What lines of the data hold the string "agent"? Pull each one out.

=== Data shown ===

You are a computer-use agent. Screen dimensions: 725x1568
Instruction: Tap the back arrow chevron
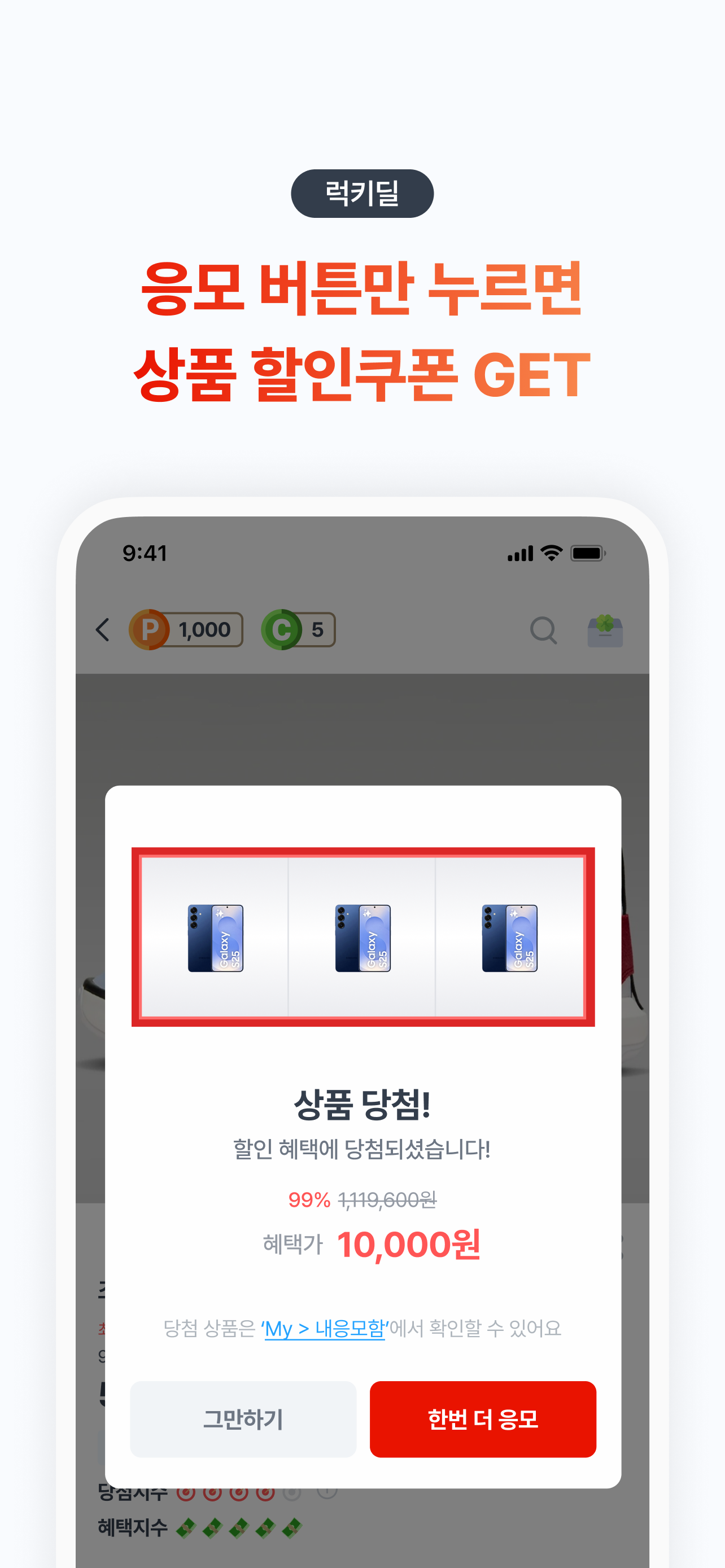tap(103, 629)
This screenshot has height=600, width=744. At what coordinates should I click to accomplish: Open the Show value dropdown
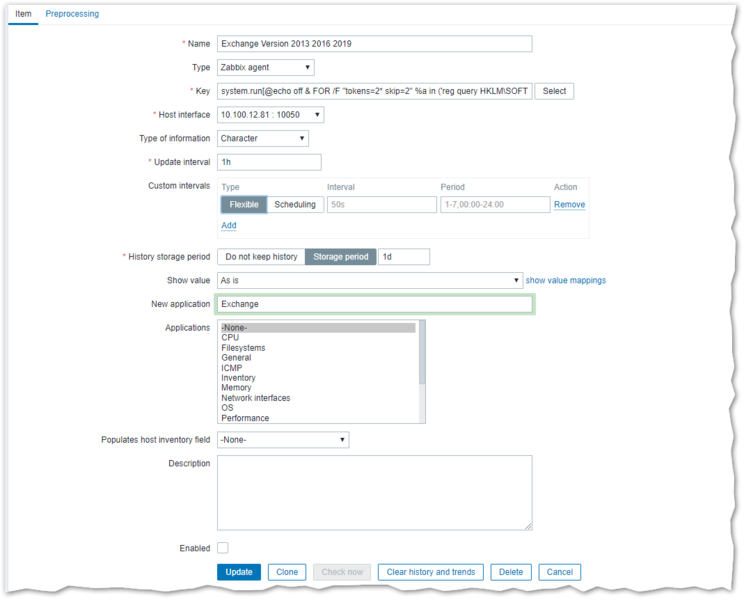coord(369,281)
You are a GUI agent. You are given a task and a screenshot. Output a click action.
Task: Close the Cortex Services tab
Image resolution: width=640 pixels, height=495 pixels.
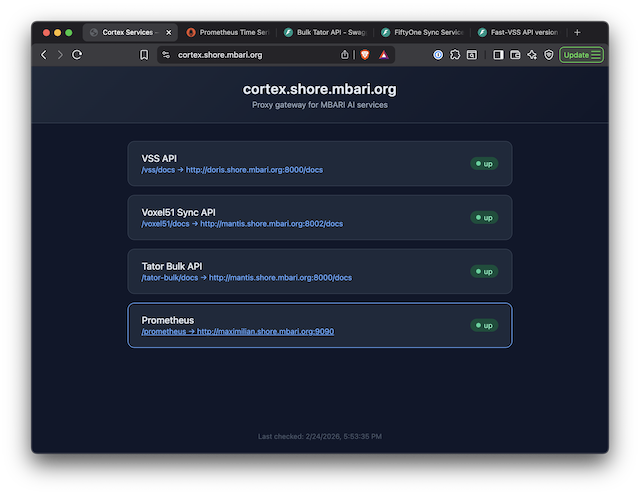coord(169,32)
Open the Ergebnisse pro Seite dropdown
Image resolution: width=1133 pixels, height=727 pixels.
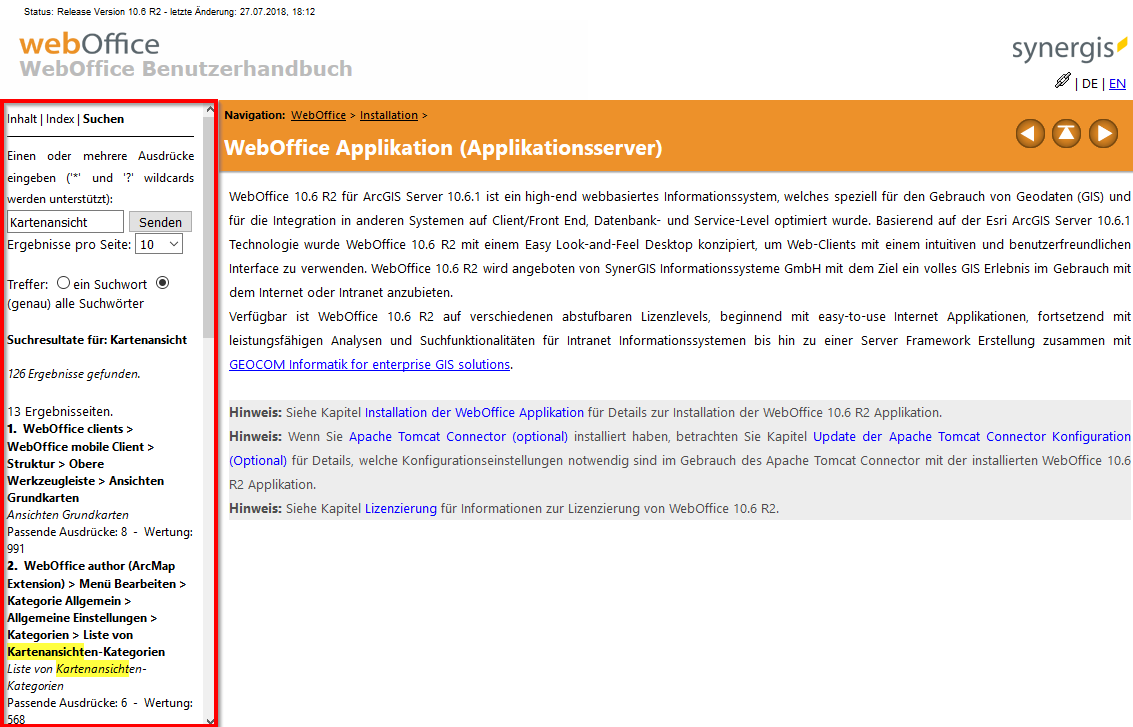pos(159,244)
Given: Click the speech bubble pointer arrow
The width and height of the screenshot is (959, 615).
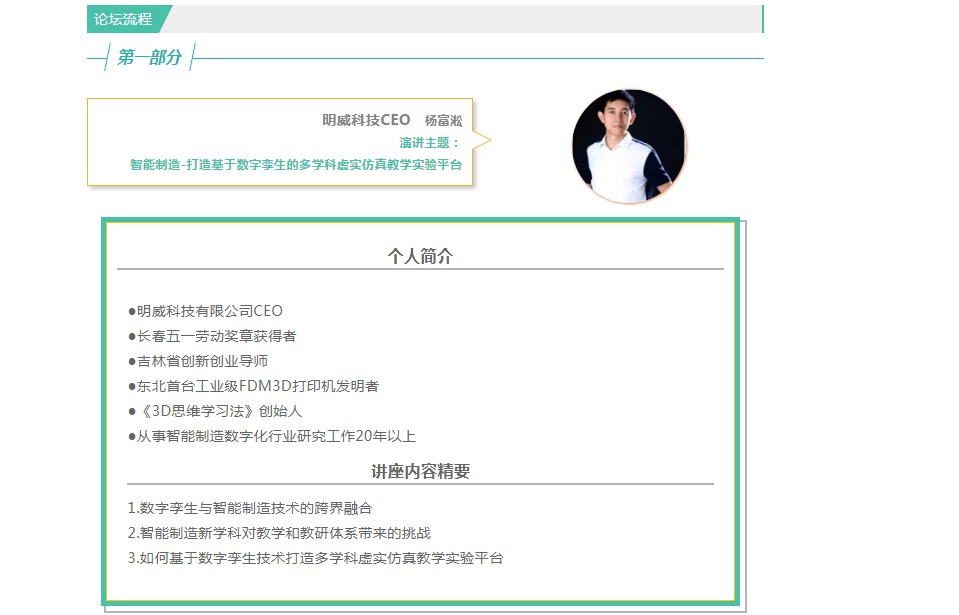Looking at the screenshot, I should coord(482,141).
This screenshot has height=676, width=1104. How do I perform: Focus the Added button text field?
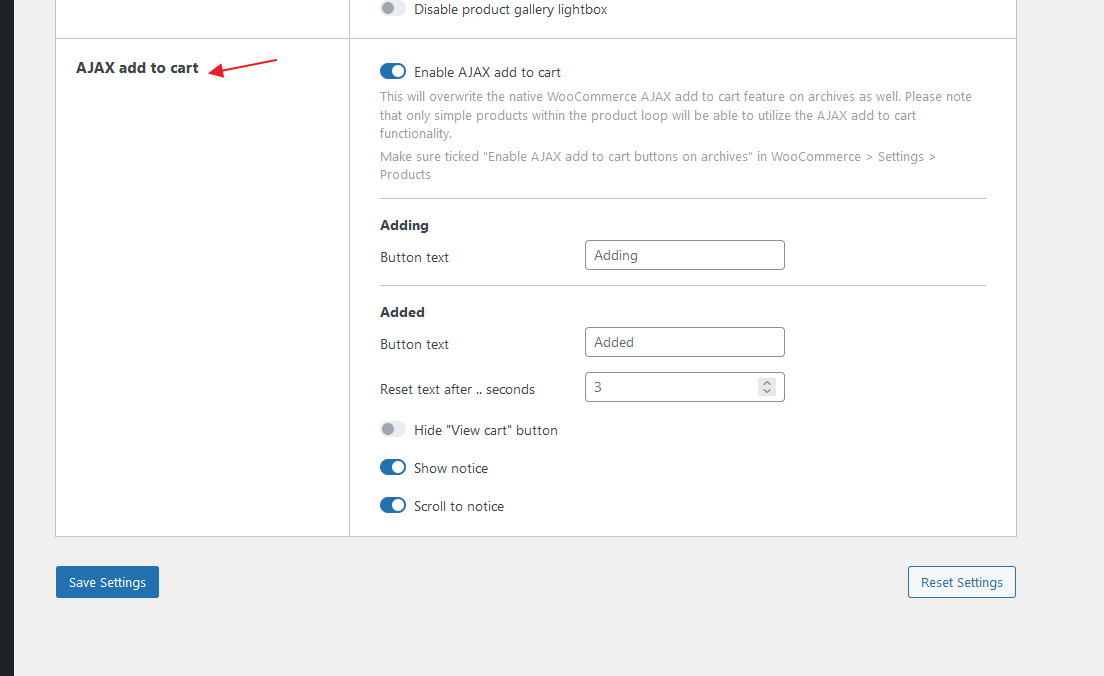pos(684,342)
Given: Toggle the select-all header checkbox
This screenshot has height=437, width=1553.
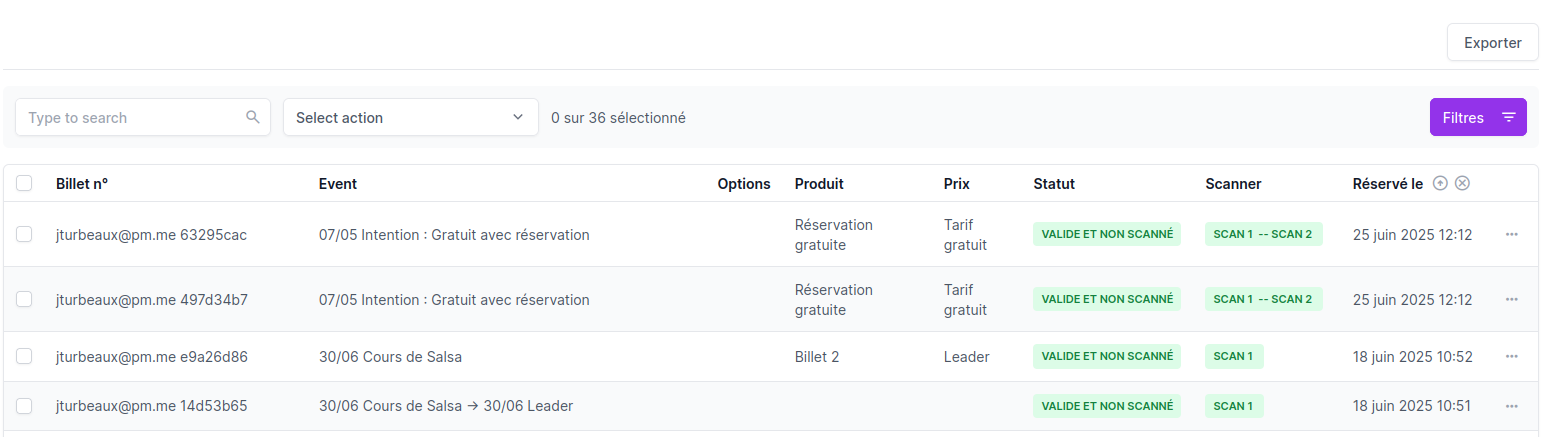Looking at the screenshot, I should 24,183.
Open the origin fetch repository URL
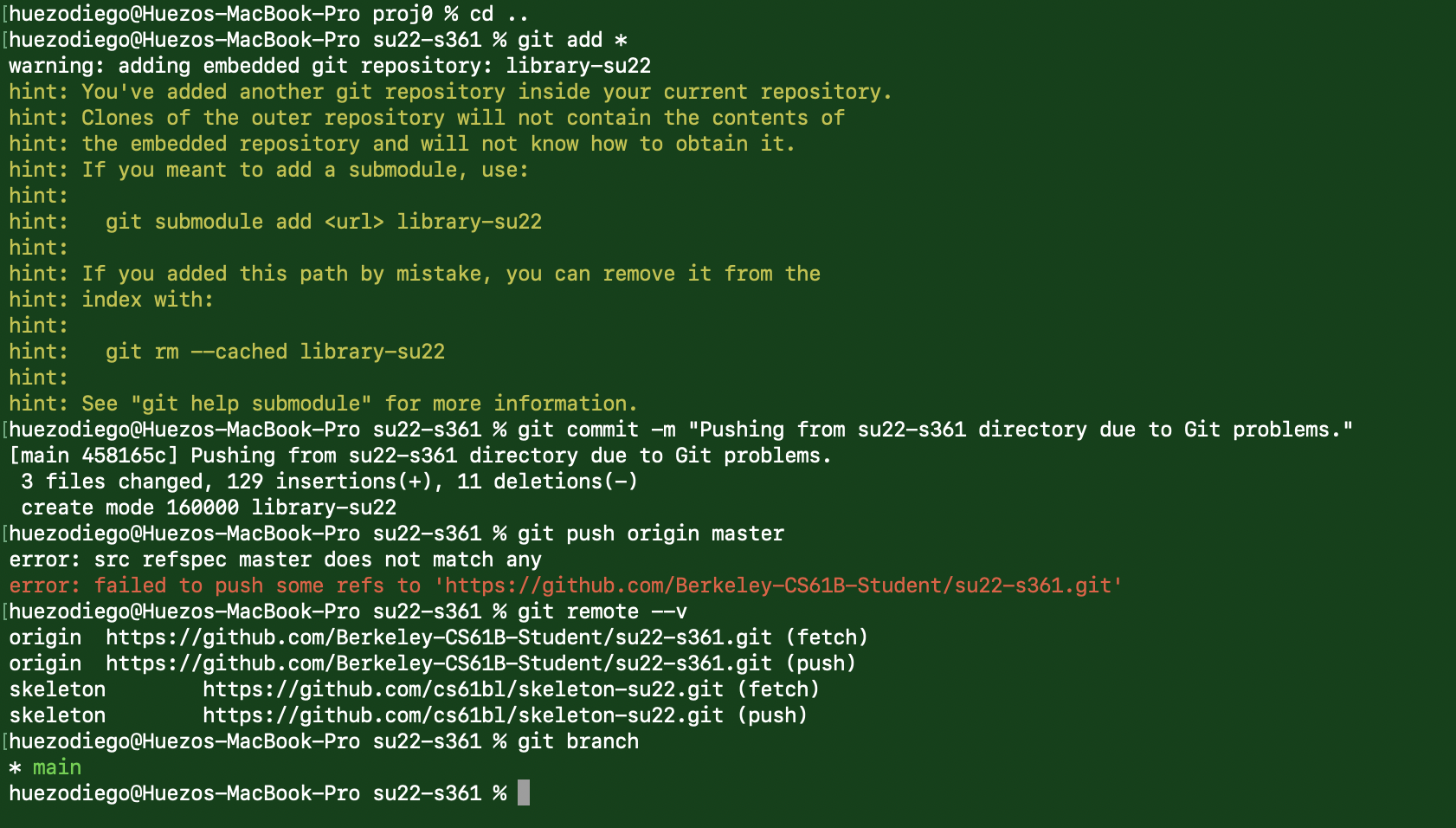Viewport: 1456px width, 828px height. point(438,637)
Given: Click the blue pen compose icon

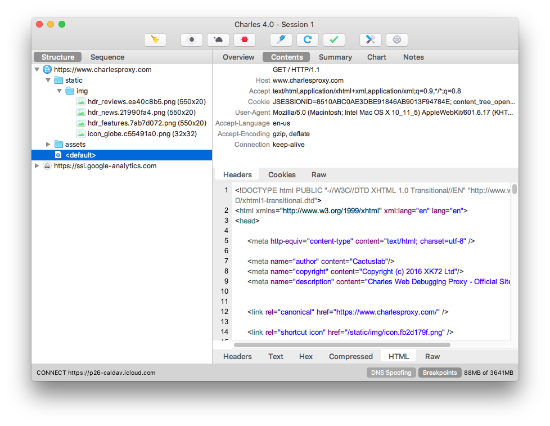Looking at the screenshot, I should point(281,40).
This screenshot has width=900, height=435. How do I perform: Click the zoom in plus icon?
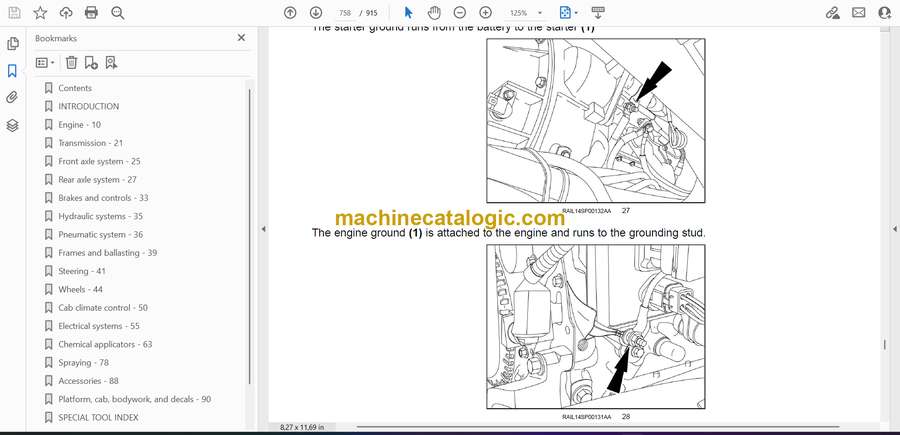pos(485,13)
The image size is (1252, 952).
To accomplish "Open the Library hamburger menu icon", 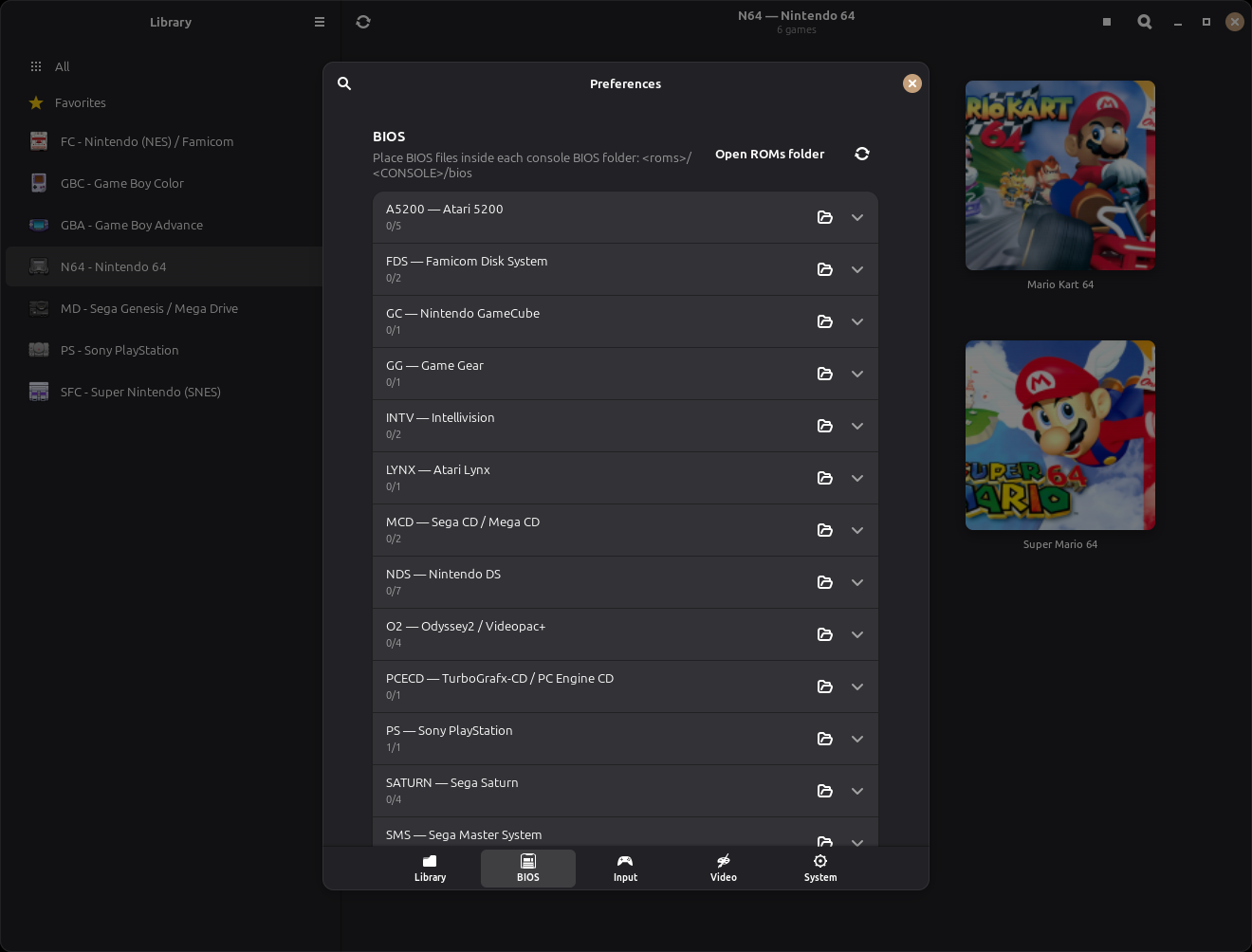I will point(320,22).
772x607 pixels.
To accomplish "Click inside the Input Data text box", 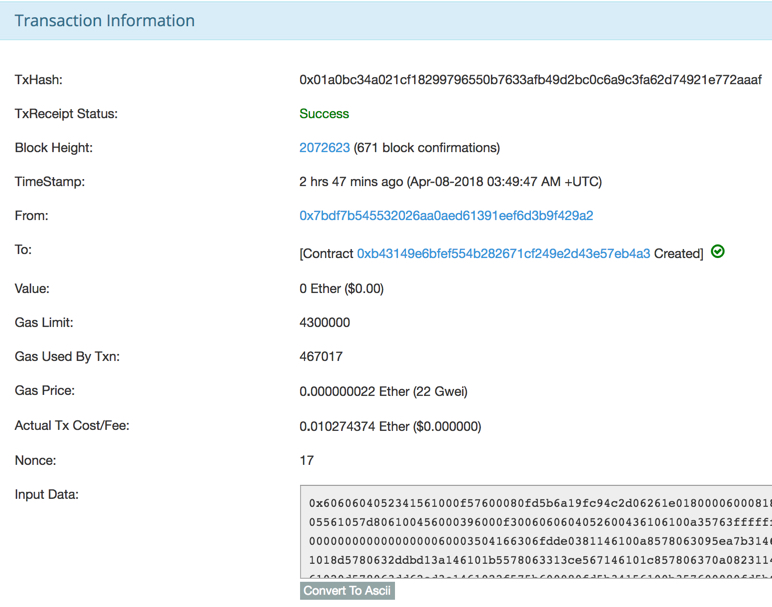I will coord(536,531).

===

The answer:
You are a computer-use agent. Screen dimensions: 725x1568
You are a GUI agent. You are given a task and a screenshot. Output a click action.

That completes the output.